▸ **AIM OF THE EXERCISE**
Output every line of the entries below as a Markdown table with the columns "No." and "Line", numbering the rows in order and skipping blank lines.

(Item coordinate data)
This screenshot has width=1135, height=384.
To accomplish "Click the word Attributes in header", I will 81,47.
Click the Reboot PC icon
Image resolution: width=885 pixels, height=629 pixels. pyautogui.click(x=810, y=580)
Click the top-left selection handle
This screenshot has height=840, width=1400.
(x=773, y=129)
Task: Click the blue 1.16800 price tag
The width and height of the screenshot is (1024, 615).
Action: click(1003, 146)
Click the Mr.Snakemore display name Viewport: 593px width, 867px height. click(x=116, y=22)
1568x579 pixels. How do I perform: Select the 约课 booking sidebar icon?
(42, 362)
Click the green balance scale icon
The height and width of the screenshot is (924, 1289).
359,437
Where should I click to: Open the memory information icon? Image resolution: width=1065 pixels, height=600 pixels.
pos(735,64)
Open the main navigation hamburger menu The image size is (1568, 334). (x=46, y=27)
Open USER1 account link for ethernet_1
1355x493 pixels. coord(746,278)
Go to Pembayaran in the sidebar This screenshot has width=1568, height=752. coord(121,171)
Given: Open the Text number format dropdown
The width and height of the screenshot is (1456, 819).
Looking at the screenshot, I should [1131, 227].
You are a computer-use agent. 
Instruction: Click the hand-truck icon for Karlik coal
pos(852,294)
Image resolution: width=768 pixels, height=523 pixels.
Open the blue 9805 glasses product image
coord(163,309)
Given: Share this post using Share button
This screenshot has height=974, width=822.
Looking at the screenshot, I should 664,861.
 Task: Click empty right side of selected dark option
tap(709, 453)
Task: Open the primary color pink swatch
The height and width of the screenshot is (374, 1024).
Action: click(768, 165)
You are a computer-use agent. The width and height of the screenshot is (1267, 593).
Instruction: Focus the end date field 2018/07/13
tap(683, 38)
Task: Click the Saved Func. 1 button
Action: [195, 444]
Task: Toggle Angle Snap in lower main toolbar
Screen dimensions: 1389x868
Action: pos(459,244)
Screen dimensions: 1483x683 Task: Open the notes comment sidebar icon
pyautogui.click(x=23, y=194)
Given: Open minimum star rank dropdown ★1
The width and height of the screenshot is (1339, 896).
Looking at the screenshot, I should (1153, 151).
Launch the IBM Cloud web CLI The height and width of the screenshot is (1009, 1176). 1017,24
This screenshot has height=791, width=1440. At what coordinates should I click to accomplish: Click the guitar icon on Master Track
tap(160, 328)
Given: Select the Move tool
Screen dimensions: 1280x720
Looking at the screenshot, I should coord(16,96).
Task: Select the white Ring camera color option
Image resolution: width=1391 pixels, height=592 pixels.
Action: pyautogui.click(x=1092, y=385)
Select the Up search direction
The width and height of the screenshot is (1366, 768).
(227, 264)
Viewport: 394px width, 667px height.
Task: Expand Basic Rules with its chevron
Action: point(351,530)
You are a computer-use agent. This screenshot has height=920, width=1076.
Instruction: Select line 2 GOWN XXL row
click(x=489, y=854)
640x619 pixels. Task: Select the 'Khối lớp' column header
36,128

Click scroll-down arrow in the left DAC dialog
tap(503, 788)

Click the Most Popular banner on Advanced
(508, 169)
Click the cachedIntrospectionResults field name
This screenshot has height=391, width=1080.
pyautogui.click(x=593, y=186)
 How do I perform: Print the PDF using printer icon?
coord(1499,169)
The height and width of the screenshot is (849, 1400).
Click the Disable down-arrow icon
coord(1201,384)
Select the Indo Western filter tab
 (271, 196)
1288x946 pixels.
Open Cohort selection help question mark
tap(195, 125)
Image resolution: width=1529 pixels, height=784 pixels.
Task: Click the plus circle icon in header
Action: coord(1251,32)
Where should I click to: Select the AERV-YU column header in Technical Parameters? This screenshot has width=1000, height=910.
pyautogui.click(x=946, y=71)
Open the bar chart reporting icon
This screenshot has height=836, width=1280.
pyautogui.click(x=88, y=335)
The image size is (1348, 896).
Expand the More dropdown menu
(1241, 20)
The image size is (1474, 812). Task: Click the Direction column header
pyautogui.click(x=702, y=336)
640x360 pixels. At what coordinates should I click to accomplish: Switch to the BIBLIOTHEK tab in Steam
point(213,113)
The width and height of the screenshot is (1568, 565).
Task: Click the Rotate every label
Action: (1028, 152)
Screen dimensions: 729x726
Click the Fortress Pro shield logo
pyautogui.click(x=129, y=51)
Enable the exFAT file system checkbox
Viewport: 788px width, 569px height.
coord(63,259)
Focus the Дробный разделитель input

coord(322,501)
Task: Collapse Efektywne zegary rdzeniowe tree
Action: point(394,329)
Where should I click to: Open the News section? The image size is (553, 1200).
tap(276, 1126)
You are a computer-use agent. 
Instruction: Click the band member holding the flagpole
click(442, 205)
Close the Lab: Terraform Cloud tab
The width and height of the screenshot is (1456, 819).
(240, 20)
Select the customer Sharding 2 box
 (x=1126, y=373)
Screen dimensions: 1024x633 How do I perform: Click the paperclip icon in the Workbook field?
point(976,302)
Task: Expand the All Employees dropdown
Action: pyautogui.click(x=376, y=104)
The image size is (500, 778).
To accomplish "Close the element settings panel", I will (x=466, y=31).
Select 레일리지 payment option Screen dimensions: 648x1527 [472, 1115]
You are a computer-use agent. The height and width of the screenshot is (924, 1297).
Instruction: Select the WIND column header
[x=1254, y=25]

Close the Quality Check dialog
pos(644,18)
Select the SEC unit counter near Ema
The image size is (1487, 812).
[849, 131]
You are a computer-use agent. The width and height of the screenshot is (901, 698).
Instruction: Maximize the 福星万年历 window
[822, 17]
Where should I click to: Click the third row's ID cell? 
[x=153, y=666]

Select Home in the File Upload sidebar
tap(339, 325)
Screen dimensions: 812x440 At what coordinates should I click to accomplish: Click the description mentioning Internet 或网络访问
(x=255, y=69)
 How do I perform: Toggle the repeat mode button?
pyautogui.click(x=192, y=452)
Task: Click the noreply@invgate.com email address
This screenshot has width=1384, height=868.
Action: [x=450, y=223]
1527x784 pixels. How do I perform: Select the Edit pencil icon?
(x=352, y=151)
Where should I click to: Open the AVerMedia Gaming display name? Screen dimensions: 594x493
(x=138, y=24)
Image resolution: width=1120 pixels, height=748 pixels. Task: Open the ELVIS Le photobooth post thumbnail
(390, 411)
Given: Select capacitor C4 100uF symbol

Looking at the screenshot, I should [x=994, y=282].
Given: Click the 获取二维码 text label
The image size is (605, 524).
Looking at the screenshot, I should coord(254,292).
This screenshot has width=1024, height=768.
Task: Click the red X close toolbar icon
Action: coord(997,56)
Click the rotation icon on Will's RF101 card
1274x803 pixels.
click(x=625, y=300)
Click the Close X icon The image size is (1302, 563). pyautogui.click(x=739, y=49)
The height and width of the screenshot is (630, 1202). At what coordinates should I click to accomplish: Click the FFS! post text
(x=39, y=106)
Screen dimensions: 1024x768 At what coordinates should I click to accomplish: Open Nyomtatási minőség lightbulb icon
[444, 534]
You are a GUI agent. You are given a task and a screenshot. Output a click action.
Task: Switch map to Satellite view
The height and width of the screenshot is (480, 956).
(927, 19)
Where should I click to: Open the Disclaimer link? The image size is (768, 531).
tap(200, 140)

▸ **TASK RESULT**
| No. | Line |
|---|---|
| 1 | This screenshot has width=1135, height=384. |
| 2 | To accomplish "Click the word Attributes in header", I will 81,47. |
| 3 | Click the Reboot PC icon |
| 4 | Image resolution: width=885 pixels, height=629 pixels. pyautogui.click(x=810, y=580) |
| 5 | Click the top-left selection handle |
| 6 | This screenshot has height=840, width=1400. |
| 7 | (x=773, y=129) |
| 8 | Task: Click the blue 1.16800 price tag |
| 9 | The width and height of the screenshot is (1024, 615). |
| 10 | Action: click(1003, 146) |
| 11 | Click the Mr.Snakemore display name Viewport: 593px width, 867px height. click(x=116, y=22) |
| 12 | 1568x579 pixels. How do I perform: Select the 约课 booking sidebar icon? |
| 13 | (42, 362) |
| 14 | Click the green balance scale icon |
| 15 | The height and width of the screenshot is (924, 1289). |
| 16 | 359,437 |
| 17 | Where should I click to: Open the memory information icon? Image resolution: width=1065 pixels, height=600 pixels. |
| 18 | pos(735,64) |
| 19 | Open the main navigation hamburger menu The image size is (1568, 334). (x=46, y=27) |
| 20 | Open USER1 account link for ethernet_1 |
| 21 | 1355x493 pixels. coord(746,278) |
| 22 | Go to Pembayaran in the sidebar This screenshot has width=1568, height=752. coord(121,171) |
| 23 | Given: Open the Text number format dropdown |
| 24 | The width and height of the screenshot is (1456, 819). |
| 25 | Looking at the screenshot, I should [1131, 227]. |
| 26 | You are a computer-use agent.  |
| 27 | Instruction: Click the hand-truck icon for Karlik coal |
| 28 | pos(852,294) |
| 29 | Image resolution: width=768 pixels, height=523 pixels. |
| 30 | Open the blue 9805 glasses product image |
| 31 | coord(163,309) |
| 32 | Given: Share this post using Share button |
| 33 | This screenshot has height=974, width=822. |
| 34 | Looking at the screenshot, I should 664,861. |
| 35 |  Task: Click empty right side of selected dark option |
| 36 | tap(709, 453) |
| 37 | Task: Open the primary color pink swatch |
| 38 | The height and width of the screenshot is (374, 1024). |
| 39 | Action: click(768, 165) |
| 40 | You are a computer-use agent. The width and height of the screenshot is (1267, 593). |
| 41 | Instruction: Focus the end date field 2018/07/13 |
| 42 | tap(683, 38) |
| 43 | Task: Click the Saved Func. 1 button |
| 44 | Action: [195, 444] |
| 45 | Task: Toggle Angle Snap in lower main toolbar |
| 46 | Screen dimensions: 1389x868 |
| 47 | Action: pos(459,244) |
| 48 | Screen dimensions: 1483x683 Task: Open the notes comment sidebar icon |
| 49 | pyautogui.click(x=23, y=194) |
| 50 | Given: Open minimum star rank dropdown ★1 |
| 51 | The width and height of the screenshot is (1339, 896). |
| 52 | Looking at the screenshot, I should (1153, 151). |
| 53 | Launch the IBM Cloud web CLI The height and width of the screenshot is (1009, 1176). 1017,24 |
| 54 | This screenshot has height=791, width=1440. At what coordinates should I click to accomplish: Click the guitar icon on Master Track |
| 55 | tap(160, 328) |
| 56 | Given: Select the Move tool |
| 57 | Screen dimensions: 1280x720 |
| 58 | Looking at the screenshot, I should coord(16,96). |
| 59 | Task: Select the white Ring camera color option |
| 60 | Image resolution: width=1391 pixels, height=592 pixels. |
| 61 | Action: pyautogui.click(x=1092, y=385) |
| 62 | Select the Up search direction |
| 63 | The width and height of the screenshot is (1366, 768). |
| 64 | (227, 264) |
| 65 | Viewport: 394px width, 667px height. |
| 66 | Task: Expand Basic Rules with its chevron |
| 67 | Action: point(351,530) |
| 68 | You are a computer-use agent. This screenshot has height=920, width=1076. |
| 69 | Instruction: Select line 2 GOWN XXL row |
| 70 | click(x=489, y=854) |
| 71 | 640x619 pixels. Task: Select the 'Khối lớp' column header |
| 72 | 36,128 |
| 73 | Click scroll-down arrow in the left DAC dialog |
| 74 | tap(503, 788) |
| 75 | Click the Most Popular banner on Advanced |
| 76 | (508, 169) |
| 77 | Click the cachedIntrospectionResults field name |
| 78 | This screenshot has height=391, width=1080. |
| 79 | pyautogui.click(x=593, y=186) |
| 80 |  How do I perform: Print the PDF using printer icon? |
| 81 | coord(1499,169) |
| 82 | The height and width of the screenshot is (849, 1400). |
| 83 | Click the Disable down-arrow icon |
| 84 | coord(1201,384) |
| 85 | Select the Indo Western filter tab |
| 86 |  (271, 196) |
| 87 | 1288x946 pixels. |
| 88 | Open Cohort selection help question mark |
| 89 | tap(195, 125) |
| 90 | Image resolution: width=1529 pixels, height=784 pixels. |
| 91 | Task: Click the plus circle icon in header |
| 92 | Action: coord(1251,32) |
| 93 | Where should I click to: Select the AERV-YU column header in Technical Parameters? This screenshot has width=1000, height=910. |
| 94 | pyautogui.click(x=946, y=71) |
| 95 | Open the bar chart reporting icon |
| 96 | This screenshot has height=836, width=1280. |
| 97 | pyautogui.click(x=88, y=335) |
| 98 | The image size is (1348, 896). |
| 99 | Expand the More dropdown menu |
| 100 | (1241, 20) |
| 101 | The image size is (1474, 812). Task: Click the Direction column header |
| 102 | pyautogui.click(x=702, y=336) |
| 103 | 640x360 pixels. At what coordinates should I click to accomplish: Switch to the BIBLIOTHEK tab in Steam |
| 104 | point(213,113) |
| 105 | The width and height of the screenshot is (1568, 565). |
| 106 | Task: Click the Rotate every label |
| 107 | Action: (1028, 152) |
| 108 | Screen dimensions: 729x726 |
| 109 | Click the Fortress Pro shield logo |
| 110 | pyautogui.click(x=129, y=51) |
| 111 | Enable the exFAT file system checkbox |
| 112 | Viewport: 788px width, 569px height. |
| 113 | coord(63,259) |
| 114 | Focus the Дробный разделитель input |
| 115 | coord(322,501) |
| 116 | Task: Collapse Efektywne zegary rdzeniowe tree |
| 117 | Action: point(394,329) |
| 118 | Where should I click to: Open the News section? The image size is (553, 1200). |
| 119 | tap(276, 1126) |
| 120 | You are a computer-use agent.  |
| 121 | Instruction: Click the band member holding the flagpole |
| 122 | click(442, 205) |
| 123 | Close the Lab: Terraform Cloud tab |
| 124 | The width and height of the screenshot is (1456, 819). |
| 125 | (240, 20) |
| 126 | Select the customer Sharding 2 box |
| 127 |  (x=1126, y=373) |
| 128 | Screen dimensions: 1024x633 How do I perform: Click the paperclip icon in the Workbook field? |
| 129 | point(976,302) |
| 130 | Task: Expand the All Employees dropdown |
| 131 | Action: pyautogui.click(x=376, y=104) |
| 132 | The image size is (500, 778). |
| 133 | To accomplish "Close the element settings panel", I will (x=466, y=31). |
| 134 | Select 레일리지 payment option Screen dimensions: 648x1527 [472, 1115] |
| 135 | You are a computer-use agent. The height and width of the screenshot is (924, 1297). |
| 136 | Instruction: Select the WIND column header |
| 137 | [x=1254, y=25] |
| 138 | Close the Quality Check dialog |
| 139 | pos(644,18) |
| 140 | Select the SEC unit counter near Ema |
| 141 | The image size is (1487, 812). |
| 142 | [849, 131] |
| 143 | You are a computer-use agent. The width and height of the screenshot is (901, 698). |
| 144 | Instruction: Maximize the 福星万年历 window |
| 145 | [822, 17] |
| 146 | Where should I click to: Click the third row's ID cell?  |
| 147 | [x=153, y=666] |
| 148 | Select Home in the File Upload sidebar |
| 149 | tap(339, 325) |
| 150 | Screen dimensions: 812x440 At what coordinates should I click to accomplish: Click the description mentioning Internet 或网络访问 |
| 151 | (x=255, y=69) |
| 152 |  How do I perform: Toggle the repeat mode button? |
| 153 | pyautogui.click(x=192, y=452) |
| 154 | Task: Click the noreply@invgate.com email address |
| 155 | This screenshot has width=1384, height=868. |
| 156 | Action: [x=450, y=223] |
| 157 | 1527x784 pixels. How do I perform: Select the Edit pencil icon? |
| 158 | (x=352, y=151) |
| 159 | Where should I click to: Open the AVerMedia Gaming display name? Screen dimensions: 594x493 |
| 160 | (x=138, y=24) |
| 161 | Image resolution: width=1120 pixels, height=748 pixels. Task: Open the ELVIS Le photobooth post thumbnail |
| 162 | (390, 411) |
| 163 | Given: Select capacitor C4 100uF symbol |
| 164 | Looking at the screenshot, I should [x=994, y=282]. |
| 165 | Given: Click the 获取二维码 text label |
| 166 | The image size is (605, 524). |
| 167 | Looking at the screenshot, I should coord(254,292). |
| 168 | This screenshot has width=1024, height=768. |
| 169 | Task: Click the red X close toolbar icon |
| 170 | Action: coord(997,56) |
| 171 | Click the rotation icon on Will's RF101 card |
| 172 | 1274x803 pixels. |
| 173 | click(x=625, y=300) |
| 174 | Click the Close X icon The image size is (1302, 563). pyautogui.click(x=739, y=49) |
| 175 | The height and width of the screenshot is (630, 1202). At what coordinates should I click to accomplish: Click the FFS! post text |
| 176 | (x=39, y=106) |
| 177 | Screen dimensions: 1024x768 At what coordinates should I click to accomplish: Open Nyomtatási minőség lightbulb icon |
| 178 | [444, 534] |
| 179 | You are a GUI agent. You are given a task and a screenshot. Output a click action. |
| 180 | Task: Switch map to Satellite view |
| 181 | The height and width of the screenshot is (480, 956). |
| 182 | (927, 19) |
| 183 | Where should I click to: Open the Disclaimer link? The image size is (768, 531). |
| 184 | tap(200, 140) |